### THE TASKS
A. Reproduce word for word the part of the passage on friendship that opens with the words containing "As from the" and closes with "his lonely days!".
B. Output every line of the listing below the passage on friendship exactly as it stands, leaving out the pictures.

### SOURCE
Among a great many of Paul's friends who were frightened and ashamed, and made shift to break their relationship with him, there was one upon whom he could count. The world's scorn and contempt, the probability of being thrown to a beast or covered with pitch and set on fire to illuminate the driveway of the emperor by night, never caused Onesiphorus to falter. It wasn't easy to find Paul, but he persisted in the search until he found him. There was no excuse which he could make to his conscience for not finding his old friend and ministering to him. Paul says, "He oft refreshed me"—literally, "made him cool," as if he had poured cold water on his fevered head and feet.
If Onesiphorus could have asked for an epitaph, it would have been this—"Here lies the friend of Paul!" And Paul might have said, in these lines of unknown authorship:
Timotheus, when here and there you go
Through Ephesus upon your pastoral round,
Where every street to me is hallowed ground,
I will be bold and ask you to bestow
Kindness upon one home, where long ago
A helpmate lived, whose like is seldom found;
And when the sweet spring flowers begin to blow,
Sometime, for me, lay one upon his mound.
Thus Paul, long since from out his Roman cell.
As from the past he saw a face arise—
Fit picture of the veteran who surveys
His yester years, waiting for the evening bell,
While Hesper shines within his quiet skies,
And memory fills with cheer his lonely days!
In the great hall of one of the old-time mansions of the Shenandoah Valley there hangs the portrait of a broad-shouldered cavalier, and written in his own hand are the words, "Yours to count on—J. E. B. Stuart."
It is written, "A friend loveth at all times, and a brother is born for adversity." (Prov. 17:17.) But there are a great many friendships which are not born for adversity. Adversity is the wind or the fan which separates the chaff of flattery from the grain of solid friendship.
The Shadow once said to the Body: "Who is a friend like me? I follow you wherever you go. In sunlight or in moonlight I never forsake you."
"True," answered the Body, "you go with me in sunlight and in moonlight. But where are you when neither sun nor moon shines upon me?"

[Interface element listing]
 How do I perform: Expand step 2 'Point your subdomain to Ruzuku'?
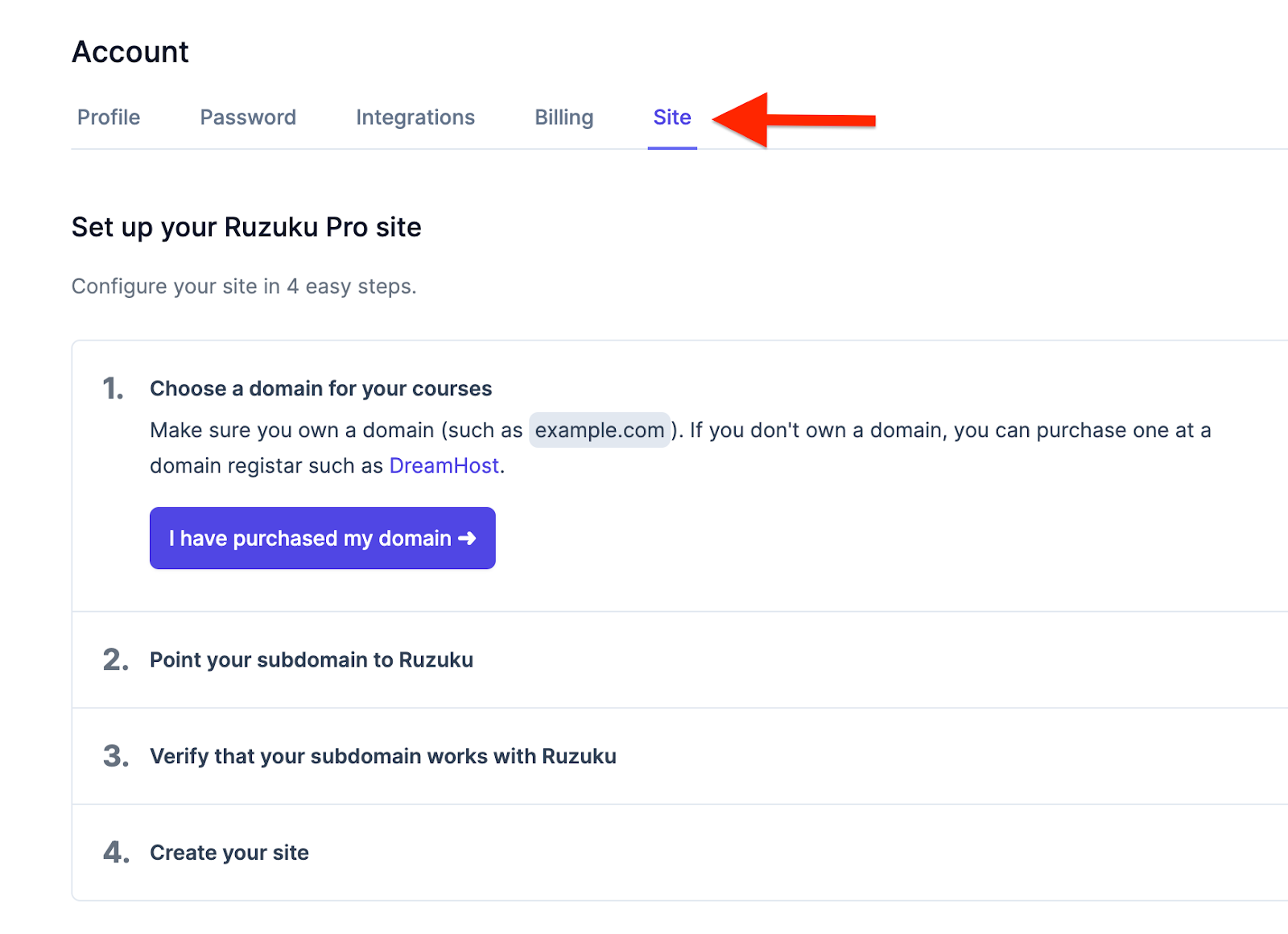point(312,659)
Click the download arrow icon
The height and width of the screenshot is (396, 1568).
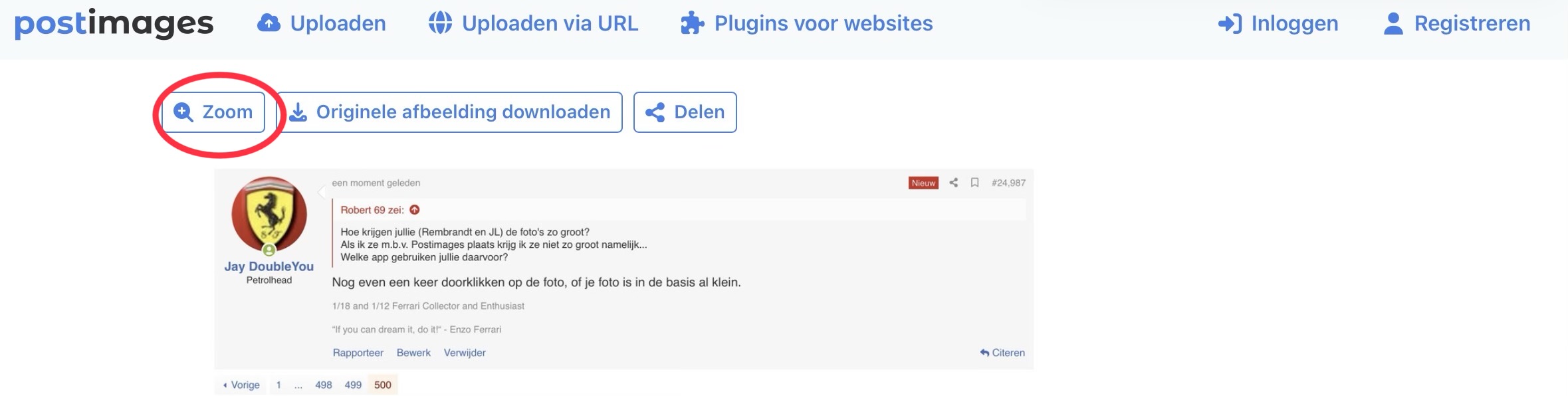(x=298, y=112)
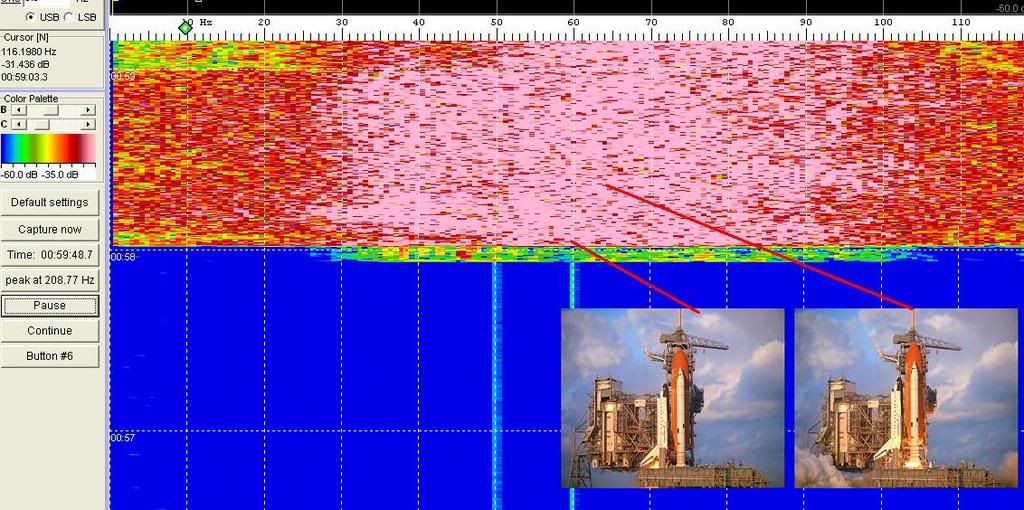The image size is (1024, 510).
Task: Click the Time 00:59:48.7 button
Action: [x=50, y=255]
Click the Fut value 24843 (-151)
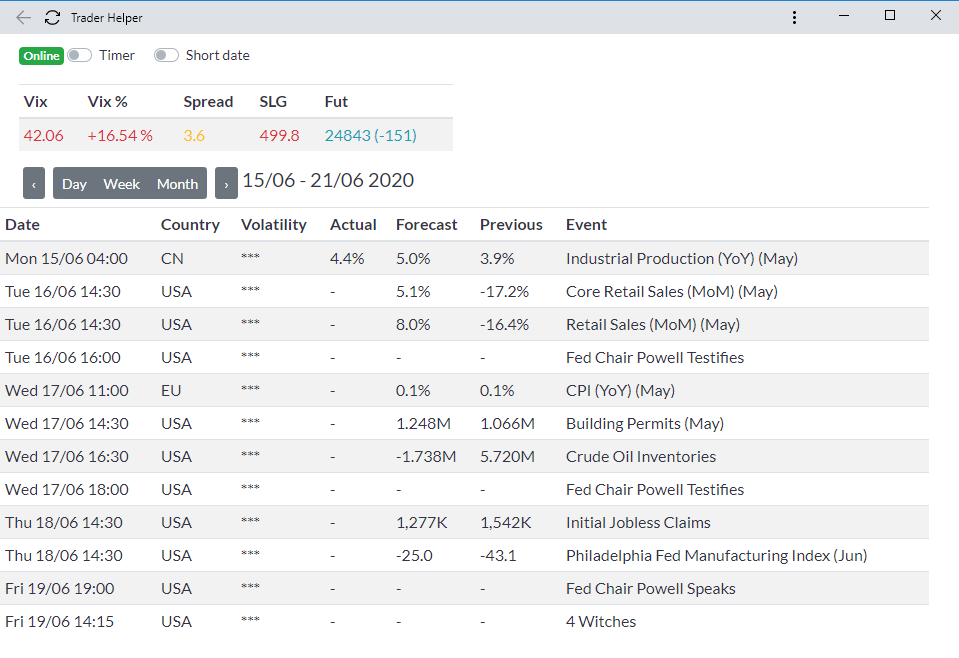959x658 pixels. pyautogui.click(x=370, y=135)
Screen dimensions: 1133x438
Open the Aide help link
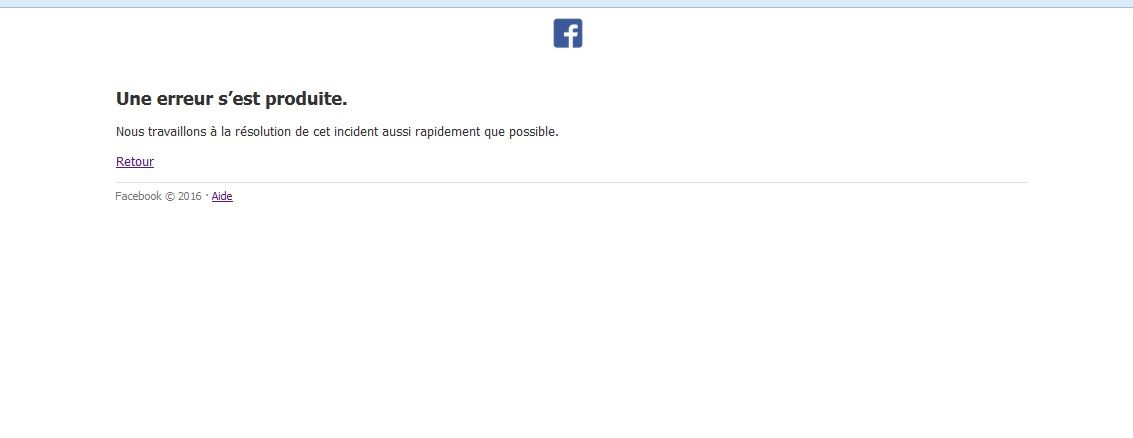[222, 197]
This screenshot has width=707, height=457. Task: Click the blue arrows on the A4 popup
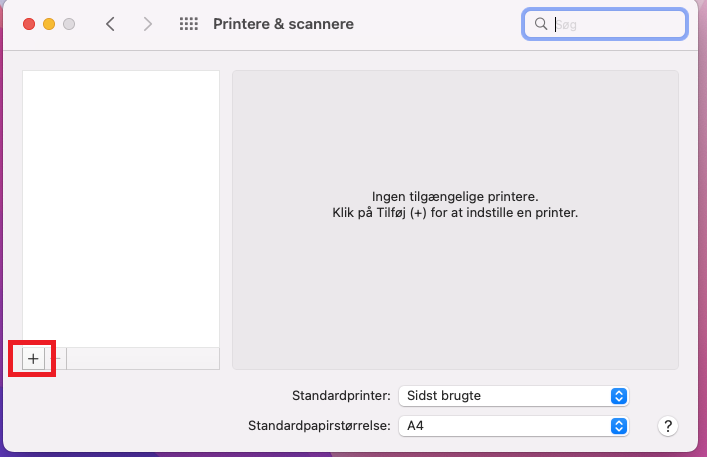[x=618, y=426]
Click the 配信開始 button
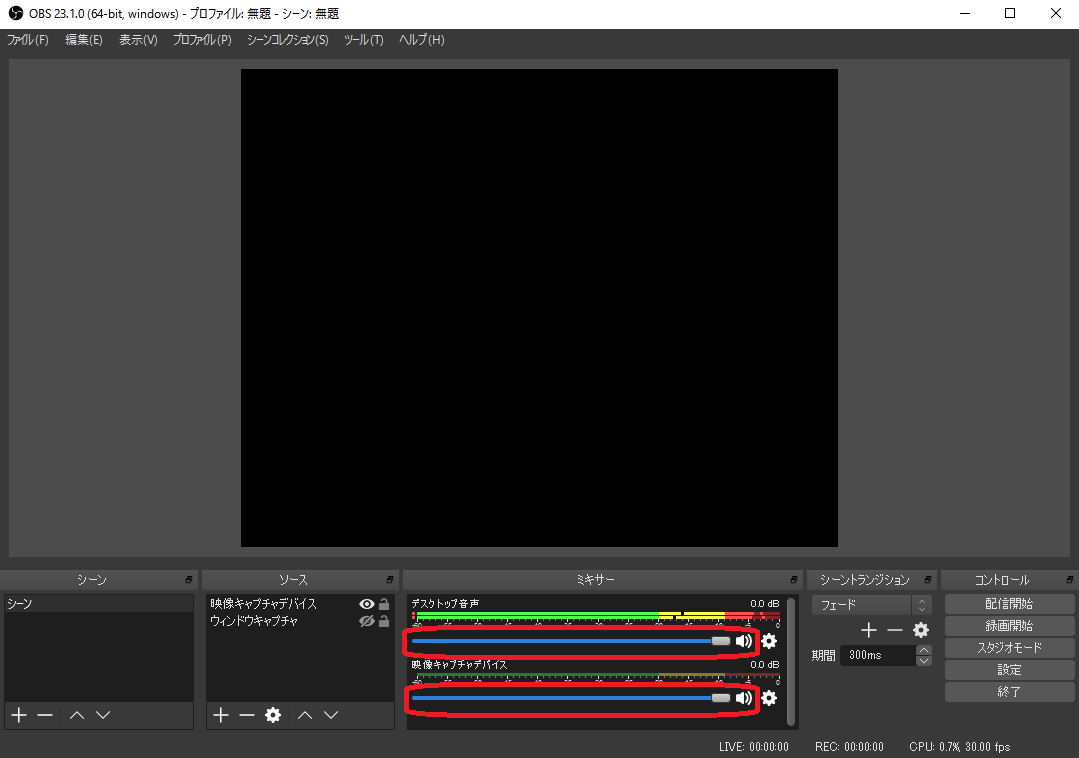Screen dimensions: 1079x758 click(x=1009, y=604)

### RESULTS IN ORDER
A.
As from the past he saw a face arise—
Fit picture of the veteran who surveys
His yester years, waiting for the evening bell,
While Hesper shines within his quiet skies,
And memory fills with cheer his lonely days!

B.
 How do I perform: Expand step 2 'Point your subdomain to Ruzuku'?
point(312,659)
Click the download arrow icon
The height and width of the screenshot is (396, 1568).
(x=298, y=112)
The image size is (1024, 510).
Task: Click the Time 00:59:48.7 button
Action: [x=50, y=255]
Click the Fut value 24843 (-151)
959x658 pixels. pyautogui.click(x=370, y=135)
Screen dimensions: 1133x438
Open the Aide help link
[222, 197]
This screenshot has width=707, height=457. Task: Click the blue arrows on the A4 popup
[x=618, y=426]
Click the 配信開始 button
Screen dimensions: 1079x758 click(x=1009, y=604)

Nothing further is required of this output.